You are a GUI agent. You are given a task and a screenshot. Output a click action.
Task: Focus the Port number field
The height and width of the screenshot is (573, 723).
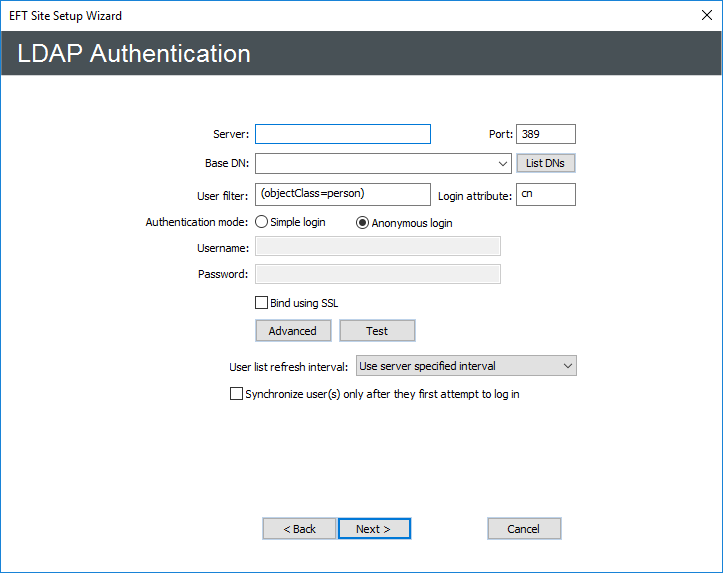[x=545, y=134]
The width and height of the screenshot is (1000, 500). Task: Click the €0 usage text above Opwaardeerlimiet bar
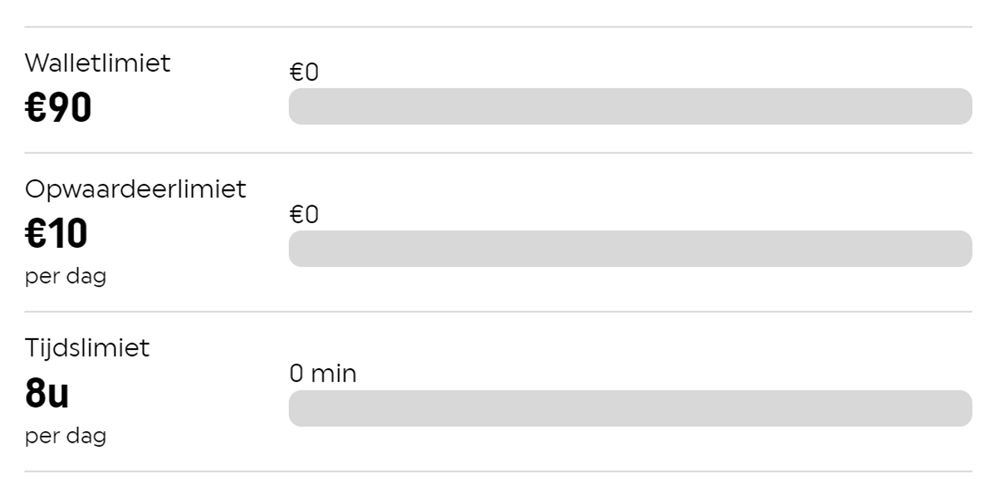303,214
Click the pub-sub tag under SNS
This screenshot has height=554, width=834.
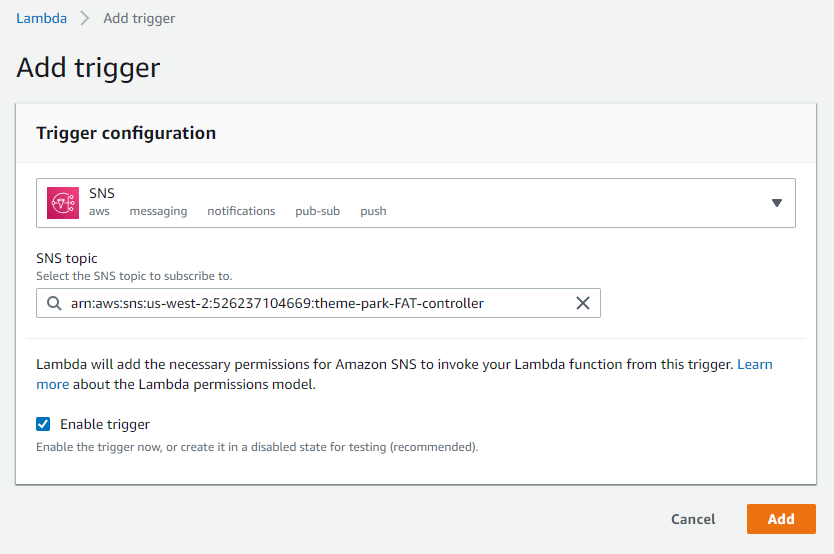[318, 211]
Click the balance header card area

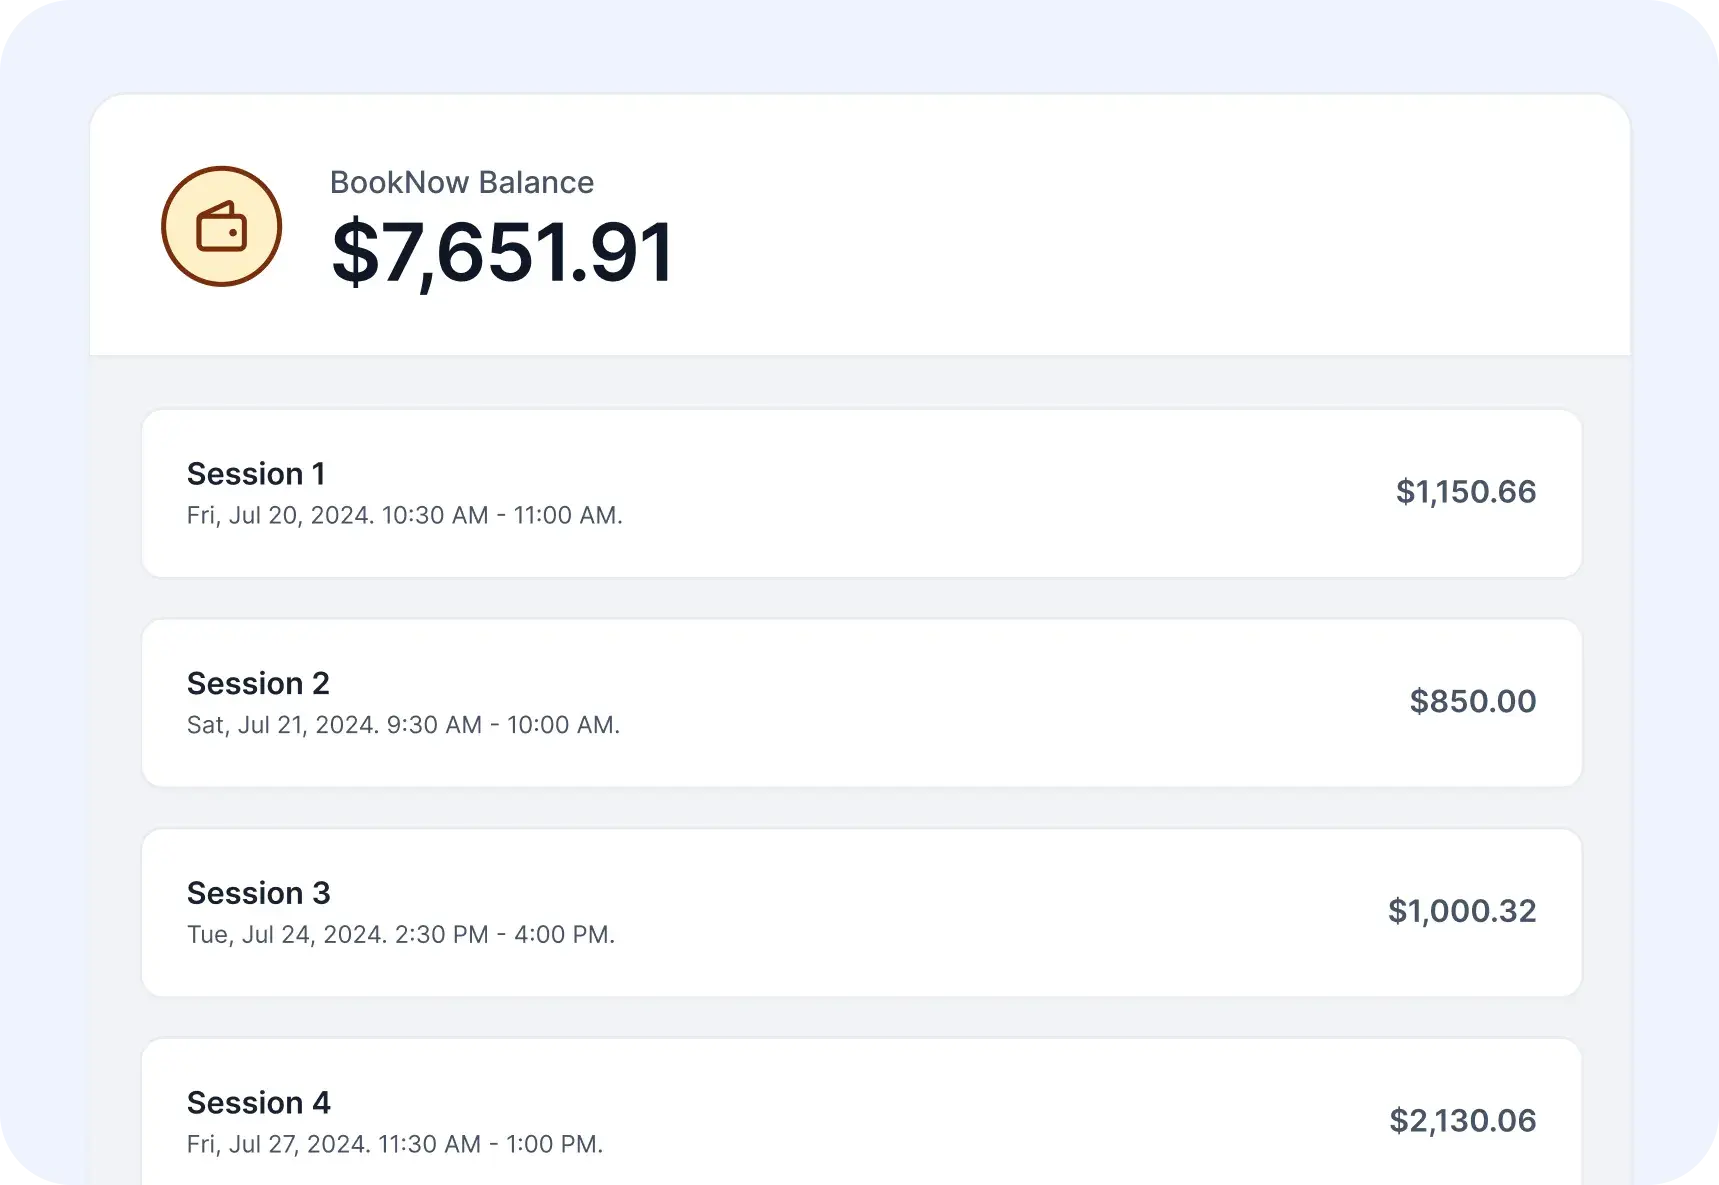[x=1100, y=225]
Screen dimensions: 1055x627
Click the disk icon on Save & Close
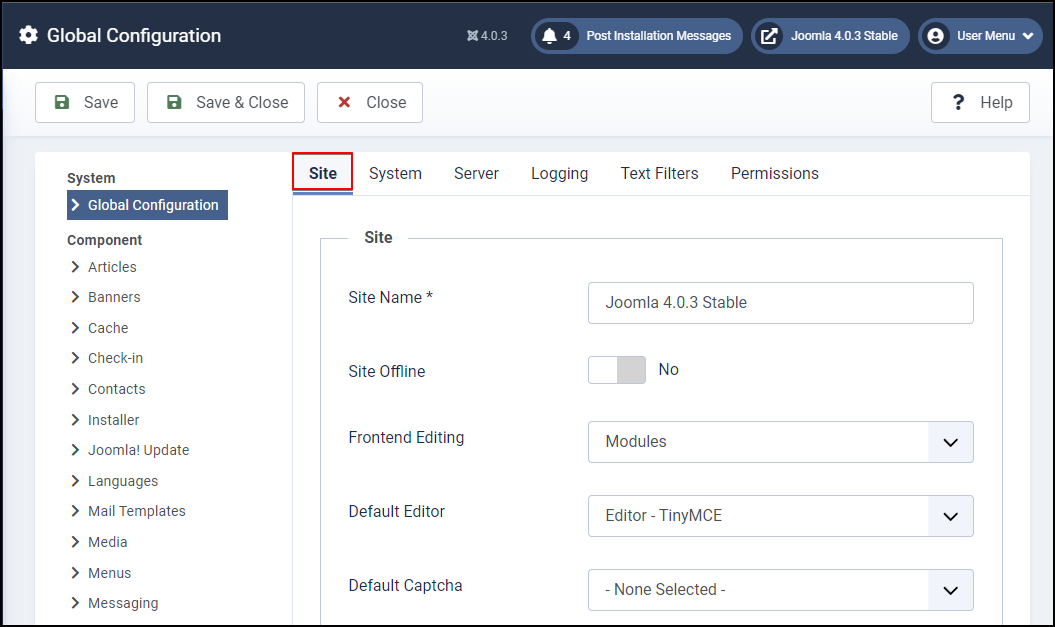click(174, 102)
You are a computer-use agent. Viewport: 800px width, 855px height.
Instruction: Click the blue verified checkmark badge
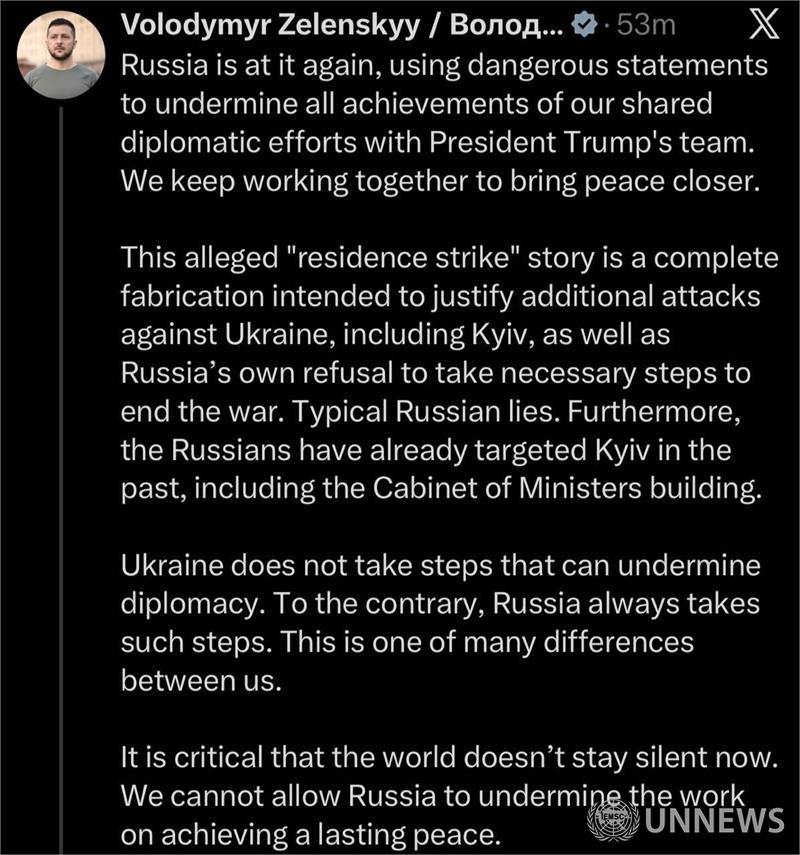coord(585,27)
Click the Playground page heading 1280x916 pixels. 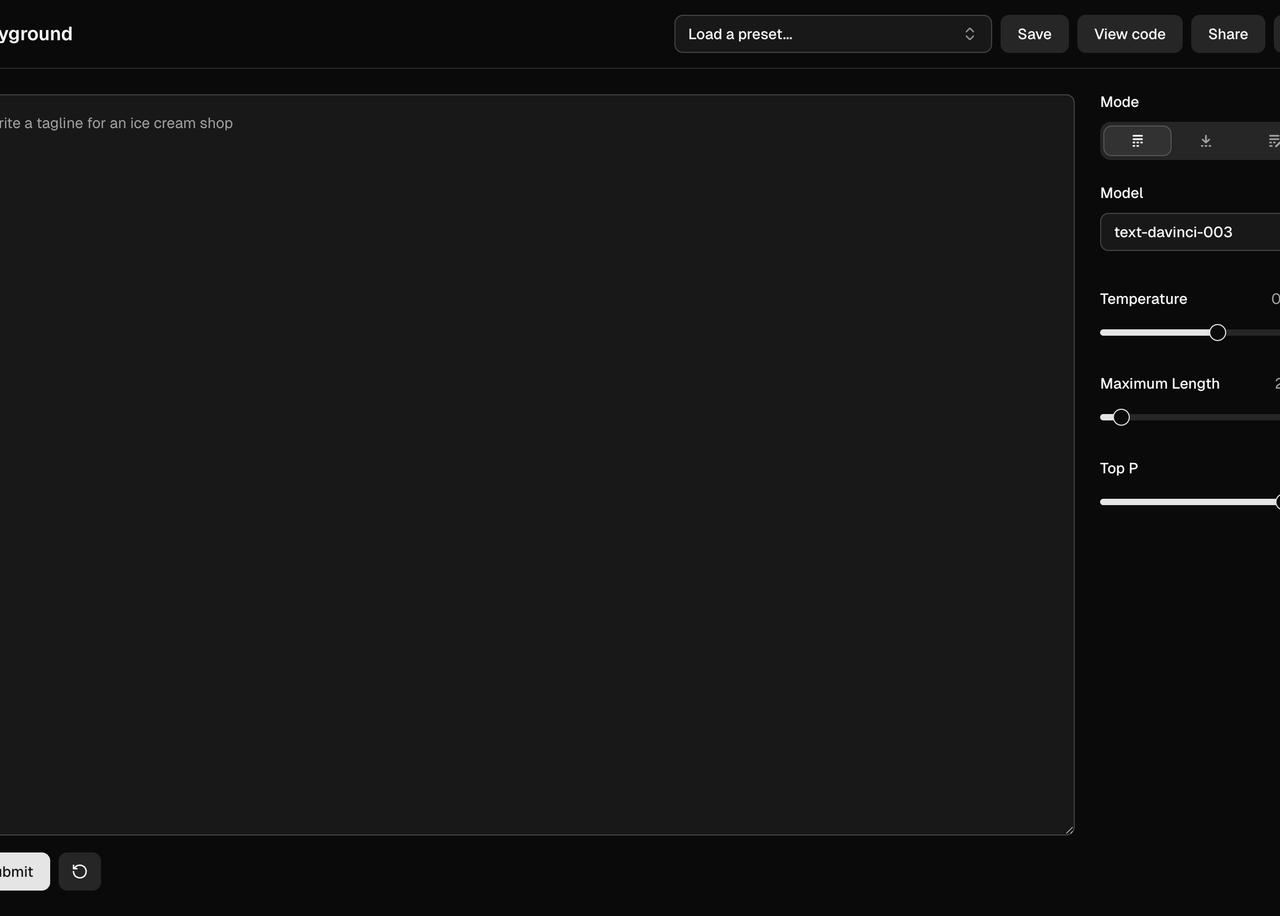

◇ ◇ ◇

» **GOAL OF THE EXERCISE**
Put every line of the material above into a numbered list, skipping blank lines and leaving out the pictures.

» **OUTPUT FOR THIS TASK**
1. You are a GUI agent. You are given a task and a screenshot. Output a click action.
2. Task: Focus the Port number field
3. The height and width of the screenshot is (573, 723).
4. [x=545, y=134]
5. The width and height of the screenshot is (1000, 500). Task: Click the €0 usage text above Opwaardeerlimiet bar
6. 303,214
7. Click the pub-sub tag under SNS
8. This screenshot has height=554, width=834.
9. [318, 211]
10. Click the balance header card area
11. [x=1100, y=225]
12. Screen dimensions: 1055x627
13. Click the disk icon on Save & Close
14. click(174, 102)
15. You are a computer-use agent. Viewport: 800px width, 855px height.
16. Instruction: Click the blue verified checkmark badge
17. coord(585,27)
18. Click the Playground page heading 1280x916 pixels. 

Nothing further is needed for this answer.